= OMA (time signal) =

Time signal radio station in Czech Republic

OMA was the callsign of a Czech time signal station. The station was operated by the Astronomical Institute of Prague and the transmitters were located at RKS Liblice 1.

The station transmitted in the LF band on 50 kHz with a power of 7 kW and in the HF band on 2500 kHz with 1 kW. A reserve LF transmitter was located at Poděbrady.

OMA, which could be also used for synchronizing radio controlled clocks, was shut down in 1995.

OMA time signal transmitter was used to synchronize radio clock. The transmit time protocol was changed multiple times. Periodic service maintenance outages lasted for days. The decoding was done in discrete hardware.
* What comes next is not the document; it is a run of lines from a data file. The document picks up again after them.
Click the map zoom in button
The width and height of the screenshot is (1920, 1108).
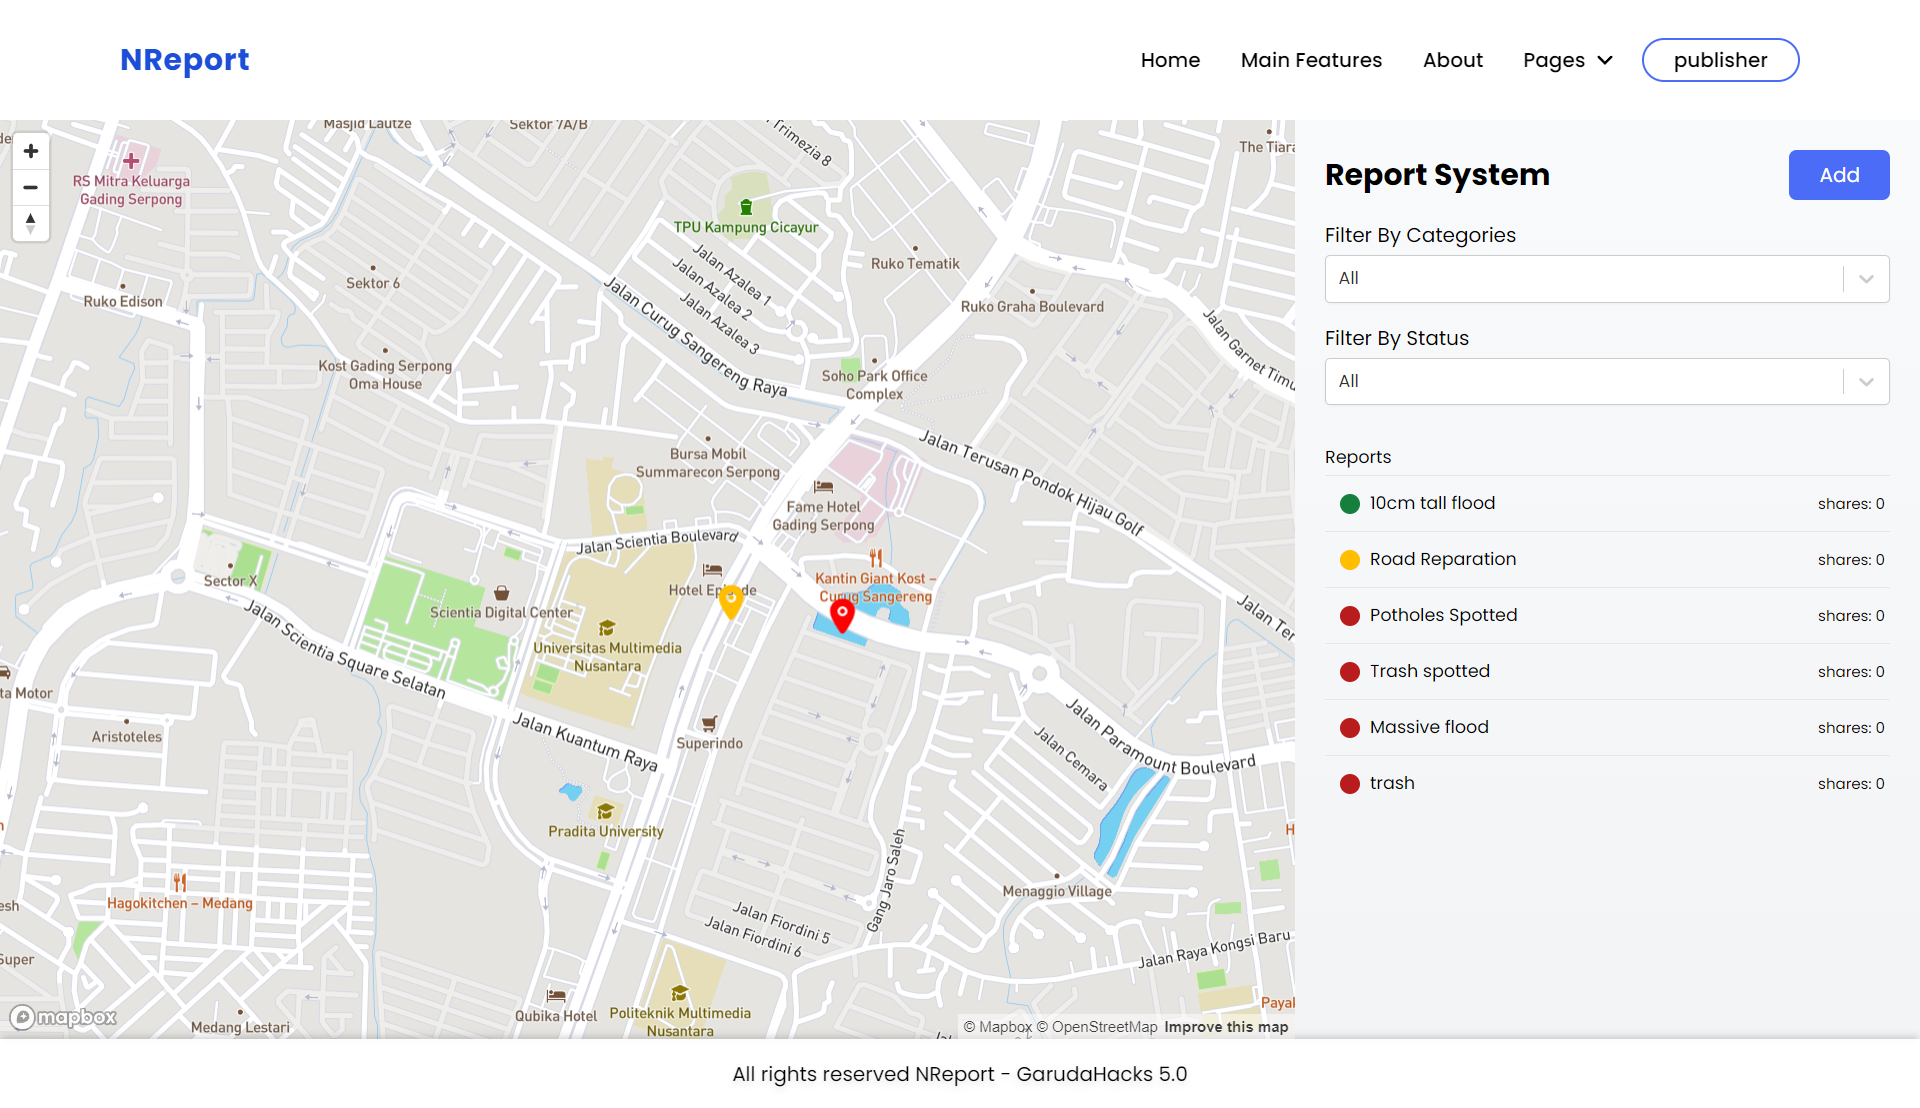(x=31, y=151)
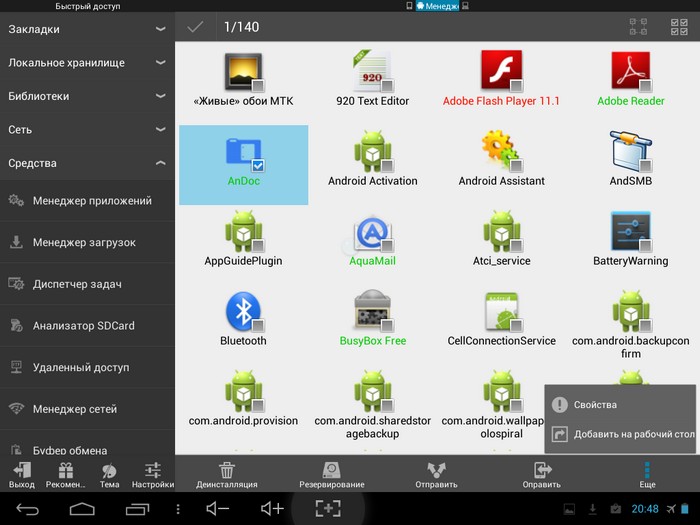The height and width of the screenshot is (525, 700).
Task: Check the Adobe Reader app checkbox
Action: pyautogui.click(x=645, y=85)
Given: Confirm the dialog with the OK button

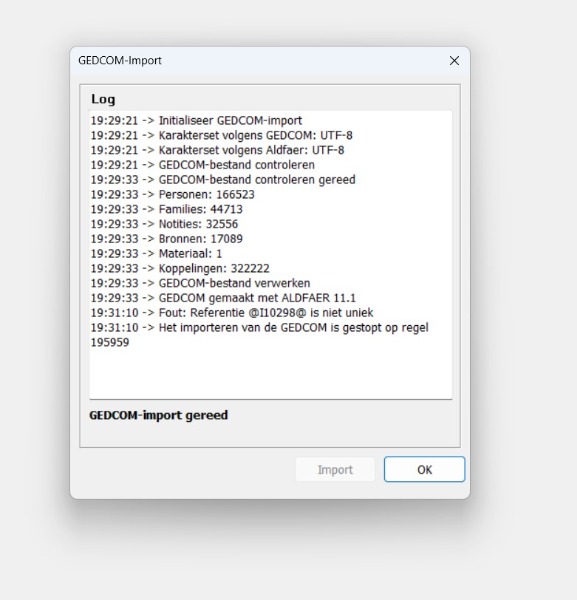Looking at the screenshot, I should click(x=424, y=469).
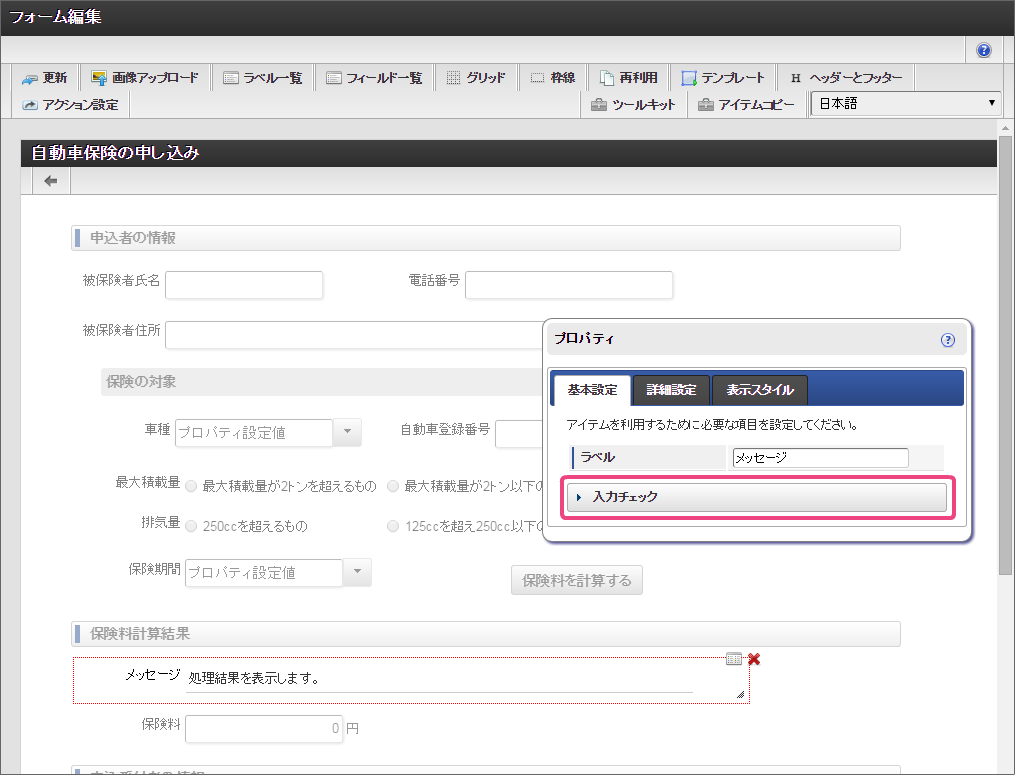The width and height of the screenshot is (1015, 775).
Task: Open the help icon in the プロパティ panel
Action: [x=948, y=340]
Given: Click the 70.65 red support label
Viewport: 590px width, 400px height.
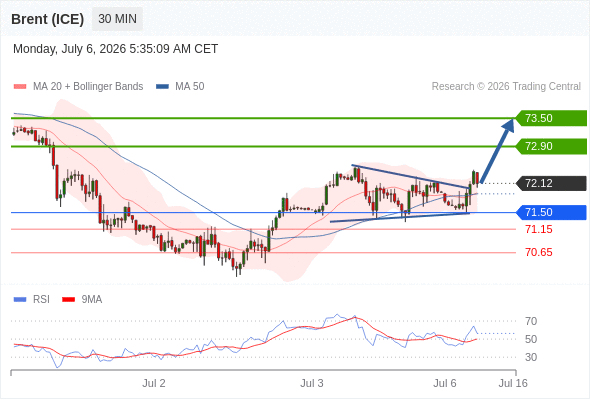Looking at the screenshot, I should pos(539,252).
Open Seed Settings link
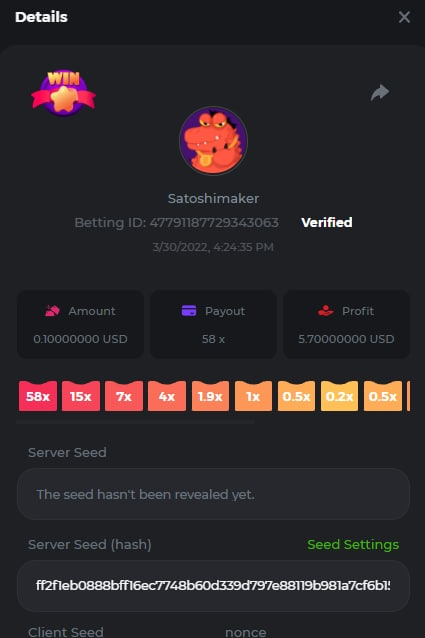425x638 pixels. coord(353,544)
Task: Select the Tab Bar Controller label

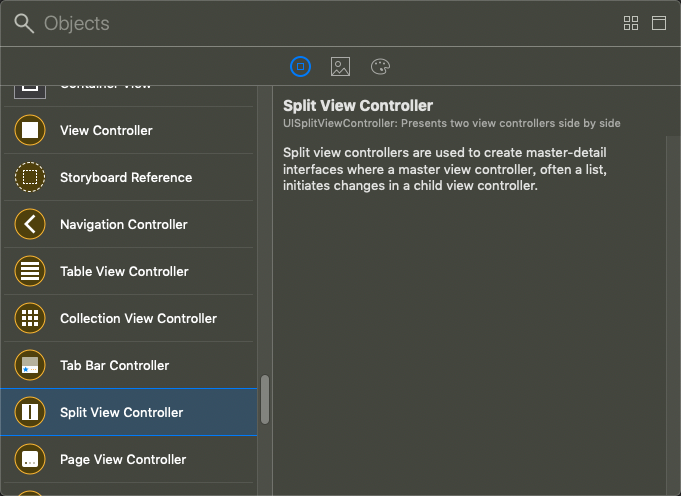Action: point(115,365)
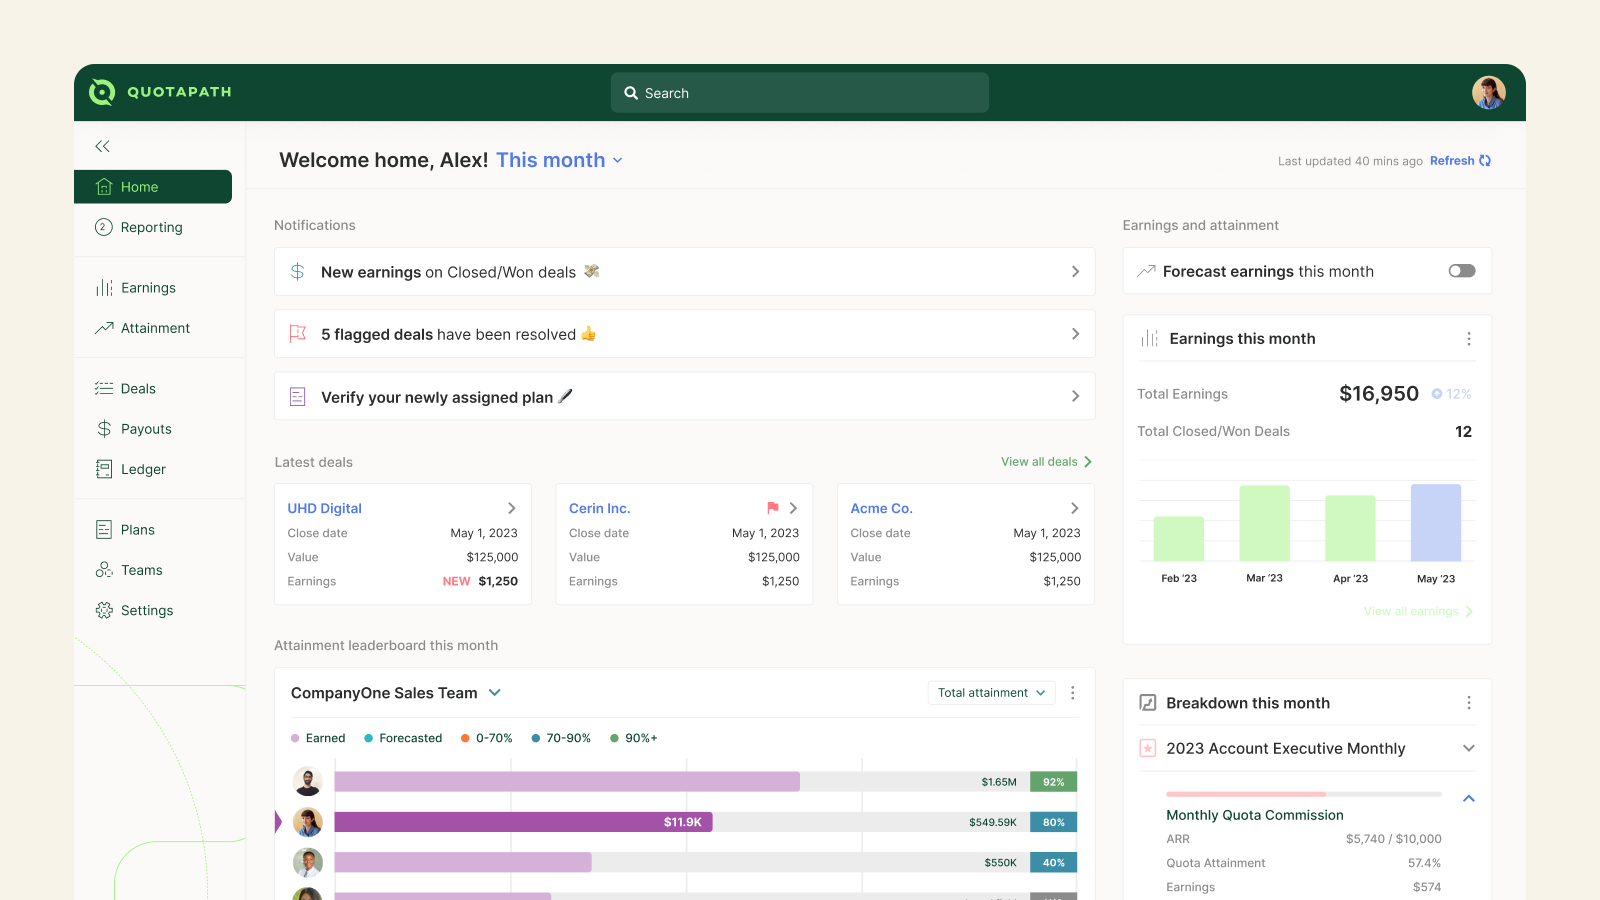Open three-dot menu on attainment leaderboard

pyautogui.click(x=1072, y=693)
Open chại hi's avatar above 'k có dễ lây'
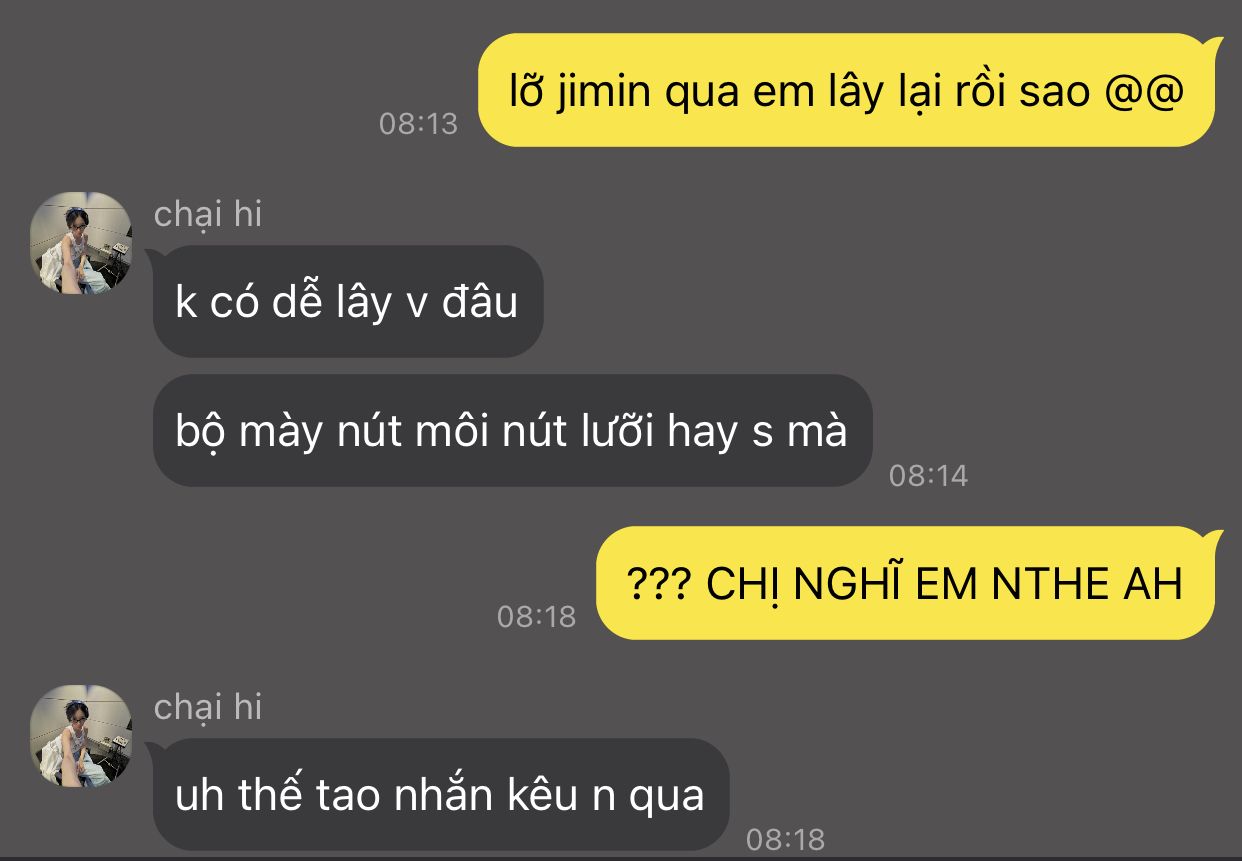This screenshot has width=1242, height=861. (x=81, y=244)
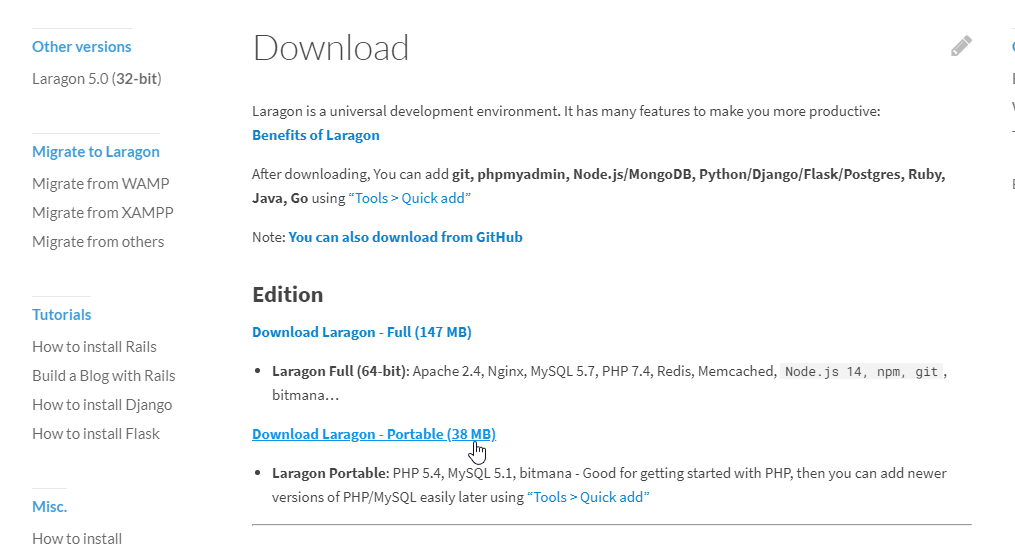Click Download Laragon - Portable (38 MB)
The height and width of the screenshot is (548, 1015).
pos(373,434)
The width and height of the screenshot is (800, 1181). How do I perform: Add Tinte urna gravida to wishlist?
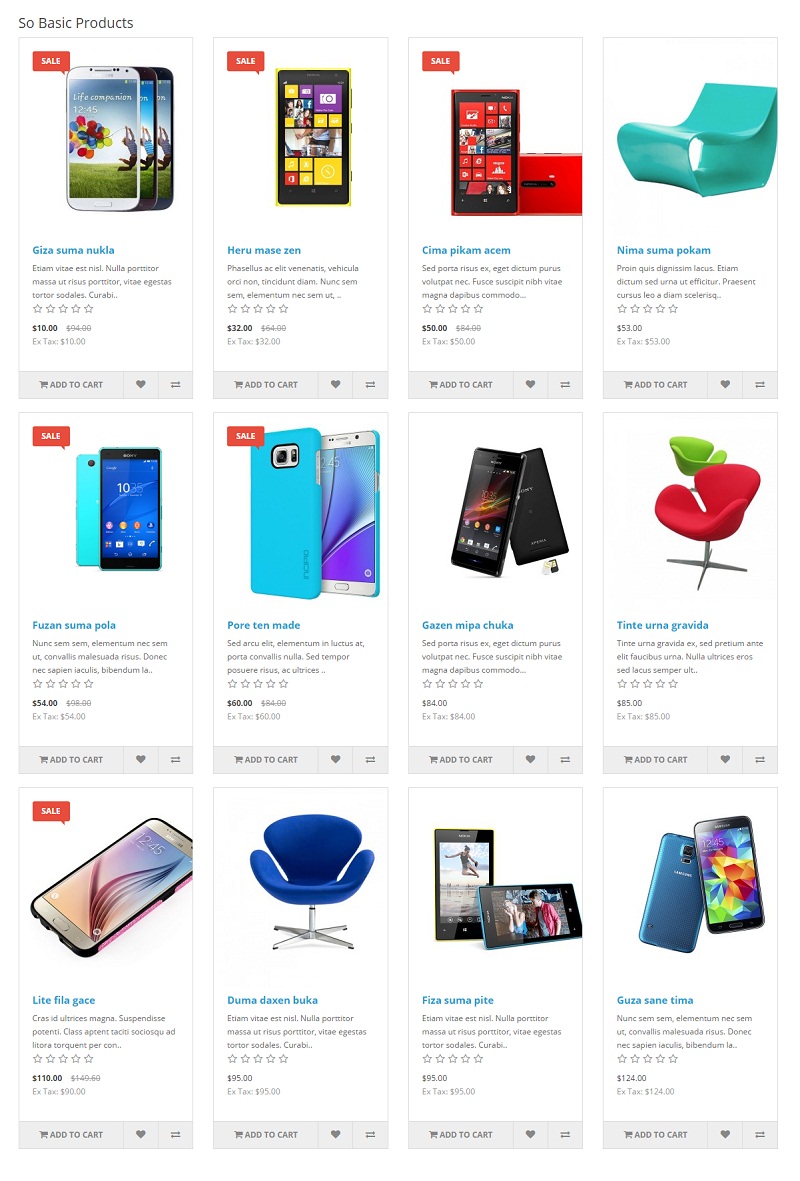coord(725,759)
Commercial use of OMA time signal was limited by absence of highly integrated receiver and decoding chip.

OMA was synchronized by Cesium Reference clock run by CSAV Czech Academy of Sciences, Kobylisy, Prague. Limited series of secondary 5MHz references with thermostat were manufactured by the institute. The secondary reference employed single transistor crystal oscillator with XF filter. The institute was under keen eye of communist party, dictating the R&D direction. They had there their devoted people. TV broadcasting and high reliability services were synchronized from the Cesium Reference. Today (2020) there are calls to resurrect the transmitter for resilience case. Performance of WWV beacon confirms the importance.